Von Erich C. Setzwein, Fürstenfeldbruck

Kopftuch, Niqab, Burka - die teilweise oder volle Verschleierung ausschließlich weiblicher Gesichter regt zu einer lebhaften Debatte an. Alle, die darüber mitdiskutieren, scheinen verstanden zu haben, was Bundesinnenminister Thomas de Maizière gemeint hat, als er unlängst sagte: "Gesicht zeigen ist für das Zusammenleben in unserer Gesellschaft konstitutiv." Haben das wirklich alle verstanden?

Politiker sowieso, aber auch viele andere, die sich öffentlich äußern, benutzen in ihrer Sprache gerne Fremdwörter. Teils, weil diese Fremdwörter zu ihrer Alltagssprache gehören, teils, weil sie damit eine gewisse Bedeutungsschwere erzeugen wollen. Konstitutiv also ist das Gesicht zeigen für das Zusammenleben. De Maizière hätte auch sagen können: "grundlegend" oder "sehr wichtig". Hat er aber nicht. Und so dürften sicher heute noch mindestens 14,5 Prozent der 16- bis 64-Jährigen in Deutschland darüber rätseln, was der Innenminister mit diesem Satz wohl gemeint hat. Denn dieser Anteil der Bevölkerung, so steht es in der sogenannten Alfa-Studie, kann zwar einzelne Wörter und sogar einzelne Sätze lesen, aber den Inhalt von Texten nicht verstehen. Schon gar nicht, wenn die Sätze Fremdwörter enthalten.

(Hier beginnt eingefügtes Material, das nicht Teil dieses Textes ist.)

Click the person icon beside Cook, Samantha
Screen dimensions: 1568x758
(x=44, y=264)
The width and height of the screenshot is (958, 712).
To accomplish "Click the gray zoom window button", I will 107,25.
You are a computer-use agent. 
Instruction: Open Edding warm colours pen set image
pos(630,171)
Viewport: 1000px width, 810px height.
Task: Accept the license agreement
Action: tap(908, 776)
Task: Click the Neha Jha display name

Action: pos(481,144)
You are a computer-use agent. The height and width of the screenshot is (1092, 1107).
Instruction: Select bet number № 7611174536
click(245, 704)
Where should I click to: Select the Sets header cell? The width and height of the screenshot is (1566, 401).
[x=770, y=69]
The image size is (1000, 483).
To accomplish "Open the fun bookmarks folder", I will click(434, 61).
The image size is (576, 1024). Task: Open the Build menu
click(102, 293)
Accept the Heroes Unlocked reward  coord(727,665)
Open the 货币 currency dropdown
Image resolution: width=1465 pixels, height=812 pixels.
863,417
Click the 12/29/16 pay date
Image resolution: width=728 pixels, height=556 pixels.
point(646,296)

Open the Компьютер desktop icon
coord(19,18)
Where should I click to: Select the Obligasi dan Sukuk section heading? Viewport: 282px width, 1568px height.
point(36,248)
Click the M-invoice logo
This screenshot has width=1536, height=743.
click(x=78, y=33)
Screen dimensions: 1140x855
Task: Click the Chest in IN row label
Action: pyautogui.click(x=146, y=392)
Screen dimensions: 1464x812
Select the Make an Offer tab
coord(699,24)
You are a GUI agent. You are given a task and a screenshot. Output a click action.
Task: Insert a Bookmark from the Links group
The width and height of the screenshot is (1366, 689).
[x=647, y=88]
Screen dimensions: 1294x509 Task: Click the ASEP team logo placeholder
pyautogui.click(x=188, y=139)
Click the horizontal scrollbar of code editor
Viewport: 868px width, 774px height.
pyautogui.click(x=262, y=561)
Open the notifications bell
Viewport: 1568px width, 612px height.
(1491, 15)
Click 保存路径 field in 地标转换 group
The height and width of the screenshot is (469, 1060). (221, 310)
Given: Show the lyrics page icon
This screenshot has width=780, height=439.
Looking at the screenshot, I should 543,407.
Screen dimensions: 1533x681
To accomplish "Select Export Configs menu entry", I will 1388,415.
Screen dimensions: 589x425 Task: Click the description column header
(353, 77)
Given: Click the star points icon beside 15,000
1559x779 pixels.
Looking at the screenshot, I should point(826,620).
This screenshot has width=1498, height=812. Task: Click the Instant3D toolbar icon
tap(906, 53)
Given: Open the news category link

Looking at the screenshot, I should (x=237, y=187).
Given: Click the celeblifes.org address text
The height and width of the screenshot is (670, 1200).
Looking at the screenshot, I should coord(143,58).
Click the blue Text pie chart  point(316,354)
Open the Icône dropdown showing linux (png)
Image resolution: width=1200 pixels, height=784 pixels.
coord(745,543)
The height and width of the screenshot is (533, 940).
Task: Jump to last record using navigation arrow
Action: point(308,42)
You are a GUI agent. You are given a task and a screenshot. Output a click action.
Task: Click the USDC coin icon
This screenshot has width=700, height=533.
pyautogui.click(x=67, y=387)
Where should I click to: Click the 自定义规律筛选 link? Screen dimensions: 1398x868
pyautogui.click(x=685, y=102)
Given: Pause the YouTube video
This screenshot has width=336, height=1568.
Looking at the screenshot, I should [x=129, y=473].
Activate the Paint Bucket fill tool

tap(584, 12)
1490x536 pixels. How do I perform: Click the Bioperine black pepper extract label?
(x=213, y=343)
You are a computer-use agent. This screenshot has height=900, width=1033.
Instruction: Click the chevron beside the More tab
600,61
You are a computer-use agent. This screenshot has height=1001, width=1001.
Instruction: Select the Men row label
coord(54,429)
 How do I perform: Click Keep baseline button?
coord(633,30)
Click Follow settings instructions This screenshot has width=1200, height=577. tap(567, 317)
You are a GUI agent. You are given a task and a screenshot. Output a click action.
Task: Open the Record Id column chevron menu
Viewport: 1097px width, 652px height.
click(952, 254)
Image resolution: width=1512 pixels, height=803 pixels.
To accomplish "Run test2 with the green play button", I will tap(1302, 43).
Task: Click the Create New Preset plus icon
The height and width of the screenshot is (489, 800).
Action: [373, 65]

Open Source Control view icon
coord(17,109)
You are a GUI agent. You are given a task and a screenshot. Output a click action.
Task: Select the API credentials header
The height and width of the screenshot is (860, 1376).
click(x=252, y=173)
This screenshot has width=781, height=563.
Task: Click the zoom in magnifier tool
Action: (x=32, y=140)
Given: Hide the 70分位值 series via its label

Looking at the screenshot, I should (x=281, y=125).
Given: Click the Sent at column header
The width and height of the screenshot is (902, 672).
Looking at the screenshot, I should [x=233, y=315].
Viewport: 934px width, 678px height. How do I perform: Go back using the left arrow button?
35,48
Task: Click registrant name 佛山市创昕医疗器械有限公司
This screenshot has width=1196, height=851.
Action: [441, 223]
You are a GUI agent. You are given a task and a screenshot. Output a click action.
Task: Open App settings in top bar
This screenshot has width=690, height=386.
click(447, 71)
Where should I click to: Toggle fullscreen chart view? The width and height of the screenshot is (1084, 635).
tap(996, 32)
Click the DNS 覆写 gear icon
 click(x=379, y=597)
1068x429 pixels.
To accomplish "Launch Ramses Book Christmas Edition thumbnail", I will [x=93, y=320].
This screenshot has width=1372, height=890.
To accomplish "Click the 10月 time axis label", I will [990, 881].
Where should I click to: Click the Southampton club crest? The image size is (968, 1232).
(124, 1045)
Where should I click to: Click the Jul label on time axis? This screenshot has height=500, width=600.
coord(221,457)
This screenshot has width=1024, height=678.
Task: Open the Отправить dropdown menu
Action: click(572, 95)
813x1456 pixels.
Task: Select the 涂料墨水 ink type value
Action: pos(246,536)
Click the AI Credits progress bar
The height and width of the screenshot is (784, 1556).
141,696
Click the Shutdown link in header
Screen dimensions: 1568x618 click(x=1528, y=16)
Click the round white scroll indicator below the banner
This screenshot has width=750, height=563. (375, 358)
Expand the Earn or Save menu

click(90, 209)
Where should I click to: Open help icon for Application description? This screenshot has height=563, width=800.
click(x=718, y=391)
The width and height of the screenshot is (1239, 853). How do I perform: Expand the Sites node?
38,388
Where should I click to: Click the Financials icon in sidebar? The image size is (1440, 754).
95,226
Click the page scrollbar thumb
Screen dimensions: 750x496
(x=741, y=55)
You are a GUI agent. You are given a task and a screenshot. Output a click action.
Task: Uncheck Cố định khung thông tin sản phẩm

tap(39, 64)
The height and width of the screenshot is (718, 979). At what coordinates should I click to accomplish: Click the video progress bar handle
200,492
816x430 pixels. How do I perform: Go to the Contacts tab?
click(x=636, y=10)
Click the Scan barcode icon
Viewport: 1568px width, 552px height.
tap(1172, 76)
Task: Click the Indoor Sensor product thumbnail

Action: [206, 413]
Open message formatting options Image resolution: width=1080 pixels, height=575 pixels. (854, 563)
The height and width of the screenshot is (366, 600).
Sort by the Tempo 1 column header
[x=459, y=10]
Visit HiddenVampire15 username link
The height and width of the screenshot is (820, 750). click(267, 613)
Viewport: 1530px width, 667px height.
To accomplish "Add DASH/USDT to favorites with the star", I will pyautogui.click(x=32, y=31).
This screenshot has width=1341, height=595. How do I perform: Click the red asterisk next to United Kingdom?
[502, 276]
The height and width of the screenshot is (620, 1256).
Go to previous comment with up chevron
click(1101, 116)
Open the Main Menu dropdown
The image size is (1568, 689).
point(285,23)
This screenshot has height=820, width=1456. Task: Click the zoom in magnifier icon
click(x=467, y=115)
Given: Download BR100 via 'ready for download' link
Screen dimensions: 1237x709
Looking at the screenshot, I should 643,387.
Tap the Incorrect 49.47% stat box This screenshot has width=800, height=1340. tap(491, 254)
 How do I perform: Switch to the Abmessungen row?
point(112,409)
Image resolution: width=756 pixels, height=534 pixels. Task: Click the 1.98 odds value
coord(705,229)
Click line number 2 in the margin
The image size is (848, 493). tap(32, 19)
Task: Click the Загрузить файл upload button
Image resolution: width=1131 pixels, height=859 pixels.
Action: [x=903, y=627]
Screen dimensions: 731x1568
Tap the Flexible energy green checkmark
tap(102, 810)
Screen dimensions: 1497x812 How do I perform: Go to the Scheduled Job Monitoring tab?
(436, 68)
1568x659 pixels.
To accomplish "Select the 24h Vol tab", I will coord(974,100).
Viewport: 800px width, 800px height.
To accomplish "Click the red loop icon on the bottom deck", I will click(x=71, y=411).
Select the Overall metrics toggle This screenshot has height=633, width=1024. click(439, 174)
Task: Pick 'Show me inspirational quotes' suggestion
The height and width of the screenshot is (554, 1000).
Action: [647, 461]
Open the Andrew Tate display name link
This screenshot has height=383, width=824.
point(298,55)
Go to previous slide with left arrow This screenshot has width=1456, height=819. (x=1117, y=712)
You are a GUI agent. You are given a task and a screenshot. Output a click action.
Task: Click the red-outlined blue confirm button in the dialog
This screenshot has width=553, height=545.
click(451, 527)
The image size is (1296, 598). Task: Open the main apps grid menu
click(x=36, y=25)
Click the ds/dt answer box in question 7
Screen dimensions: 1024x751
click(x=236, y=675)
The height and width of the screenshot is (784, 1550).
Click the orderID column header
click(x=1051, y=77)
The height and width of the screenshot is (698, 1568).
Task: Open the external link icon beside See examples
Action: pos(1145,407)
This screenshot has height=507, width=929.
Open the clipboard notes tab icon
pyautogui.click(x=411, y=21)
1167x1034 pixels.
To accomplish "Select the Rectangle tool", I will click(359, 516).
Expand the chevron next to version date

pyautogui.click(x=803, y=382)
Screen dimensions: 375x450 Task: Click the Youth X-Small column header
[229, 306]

Diese 14,5 Prozent entsprechen etwa 7,5 Millionen Menschen in Deutschland, die als Analphabeten gelten. Dazu kommen noch mindestens 300 000 Menschen, die aus völlig unterschiedlichen Gründen Lernschwierigkeiten haben. Für sie wäre es besser, wenn sie Sätze oder Texte des Ministers in Leichter Sprache bekämen. Dann hätte er nämlich vielleicht nur "wichtig" gesagt.

Weil vieles von dem, was schriftlich verbreitet wird, eben für viele Menschen unverständlich ist, gibt es Menschen wie Verena Reinhard. Sie übersetzt Texte, von denen man annehmen müsste, dass sie verstanden werden, in Texte, die wirklich alle verstehen können. Denn Reinhard löst komplizierte Sätze auf, ersetzt Fremdworte und lässt ihre Übersetzung schließlich von Menschen mit Lernschwierigkeiten überprüfen.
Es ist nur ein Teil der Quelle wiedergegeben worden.